This isn’t one of my more popular philosophies with others, but it is my personal truth. I came across this lesson at the very young age of sixteen and it still holds true for me every year. As an adult, I live a very bohemian lifestyle and attitude, which I adore completely.
I wasn’t always so savoir-faire about being financially poor, as I grew up “American poor” for most of my childhood and teens. My family home had running hot water and lights, although we didn’t have a real heat source in the winters and huddled around kerosene heaters.
I remember hearing many reports of similar families meeting the fate of their houses burning down in cause of these primitive devices or dying in their sleep from the carbon monoxide poisoning it produced. Myself and my siblings were trained at an early age how to care for these devices and take safety precautions to prevent such tragedies. My mother was wise enough to “air out” the house periodically by opening the doors in order to let out the carbon monoxide.
To this day, I know the smell of kerosene very well, what it looks like, and which brands burn the best. Avoid the “red” kind, as it causes more carbon monoxide, doesn’t burn well, and can ruin the heater’s function over time.
We had food, but most of it was from food banks and charity organisations. When we actually bought food from the markets, it was always the cheapest knock-offs of the popular things I saw in commercials. Not always did I get enough to eat and I was a very skinny little girl, but I never starved.
We had one color TV, without cable connection, that everyone had to share in the living room. This was before the age of the internet in the 80’s or before it became so popular that almost every household had internet access in the 90’s. The general thing that children had for entertainment in my youth was home gaming systems, like the Atari and Nintendo.
I had neither gaming system then, so my siblings and I gained our joy from watching cartoons and children’s programs on the local stations like PBS. Or we watched horror films late at night, scaring the crap out of ourselves. Freddie Kruger was our favorite villain!
Our clothing and toys were purchased from the local Thrift Shop, a place for poor people to shop, before the popular Macklemore song… and before the hipster thought it was cool. I had toys that were half broken, missing pieces, and cost under twenty cents apiece.
I had bought a bunny toy that was suppose to hop around and do a somersault, but it was broken. At seven years old, I decided to take it apart and fix its gears, then I put it back together again. It hoped and flipped around the room for my sister and I for a week, before it wore down once again.
However, it was a good experience because I’d learned that I had the power to fix things, if I wanted to. I also repaired the inner workings of a music box (which I still have the workings today with me) and an old clock for my room that lasted many years. ^_^
I honestly didn’t know that I was “poor” until I started school, at age six. I knew that my clothing looked different than my peers, but it didn’t really occur to me that I was somehow “different”, until they circled me in the playground and made fun. That was the first time I heard the term “poor” in my entire life.

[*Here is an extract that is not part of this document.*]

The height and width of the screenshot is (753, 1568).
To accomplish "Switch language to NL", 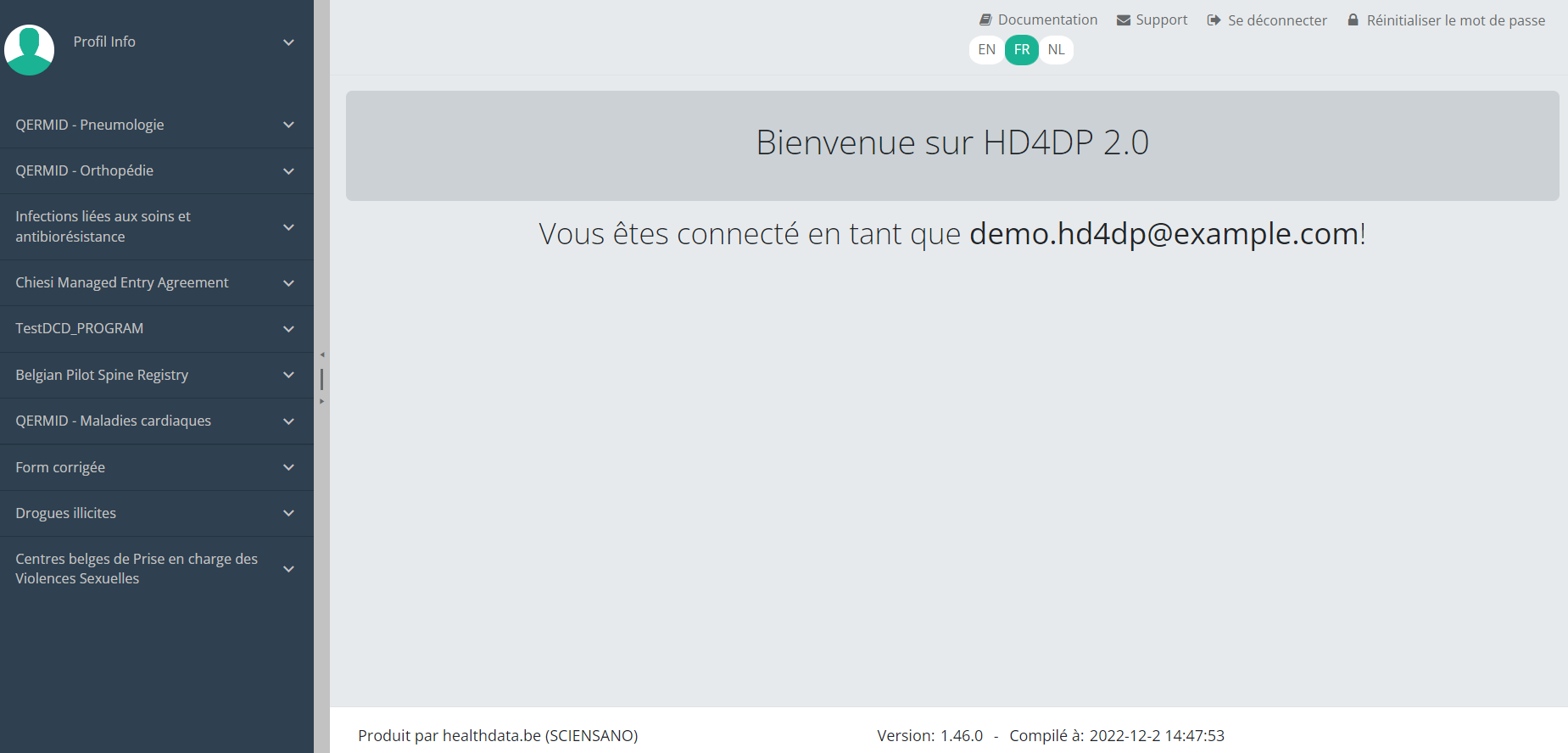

It was at that moment that I began to feel bad about myself and my life, which was otherwise happy and normal to me, and I wished that my family had more money. I wished for it so much, that I would pray to the heavens every night for some god to make my family rich.
At age fifteen, it seemed that I had gotten my wish, after many years of being bullied and excluded from social circles for being “poor”. My family came into A LOT of money and almost overnight we were transformed from the “poor family” in the neighborhood to the “Oh, my god! Did you guys win the lotto!? What happened!?” family.
I remembered being the only teen on my street, marching to the local shops with a thousand dollars in her pocket (I’m surprised I wasn’t mugged!) to fetch my new brand-name clothing, new gaming systems, and a shiny new red bike! All of a sudden, the peers who harassed me for being poor were now my new “best friends”. >_>
I thought to myself in that moment, “This is happiness! I’ve finally found happiness in this life!” I bought myself a new popular brand of a computer at the time, an IBM Aptiva, and logged onto American Online with a dial-up modem. This was great stuff back then and many of my peers were in awe because I had my own computer with internet access, as they had to use their parents’ computer and take turns with the internet access all the time.
It wasn’t long before I wised up and realized that my new “friends” only liked me for my stuff and to borrow money from me. It was so crushing to realize that they didn’t like me for me, but only smiled and was nice in order to use my computer, ride my bike, play with my video gaming system, borrow money, or eat the brand-name foods that my mother had stored in our new fancy refrigerator.
I fell into the deepest pits of depression, refused to meet with my peers anymore, I started to stay indoors a lot, and surrounded myself with my newly bought things. The items couldn’t love me back, nor could they hold conversations with me, and I felt totally alone. I thought if I bought more things, it would cheer me up, but it didn’t. I had my first suicide attempt at age sixteen. u_u
Finally, the money ran out and I actually felt relieved! I would take odd jobs here and there, in order to buy myself a video game or a music c.d., but for the most part I went back to living my “poor” life. I went back to being happy again, before I was told that I was poor on the playground. And there I stayed.
Don’t get me wrong, money is important for food, shelter, and so on. I would not want to live in a mud hut without running water, nor would i ever want to learn what it’s like to be on the edge of starvation. I currently live in a house with heating in the winter and cooling in the summers. I’m writing this blog on a very nice laptop that I’ve saved for and bought.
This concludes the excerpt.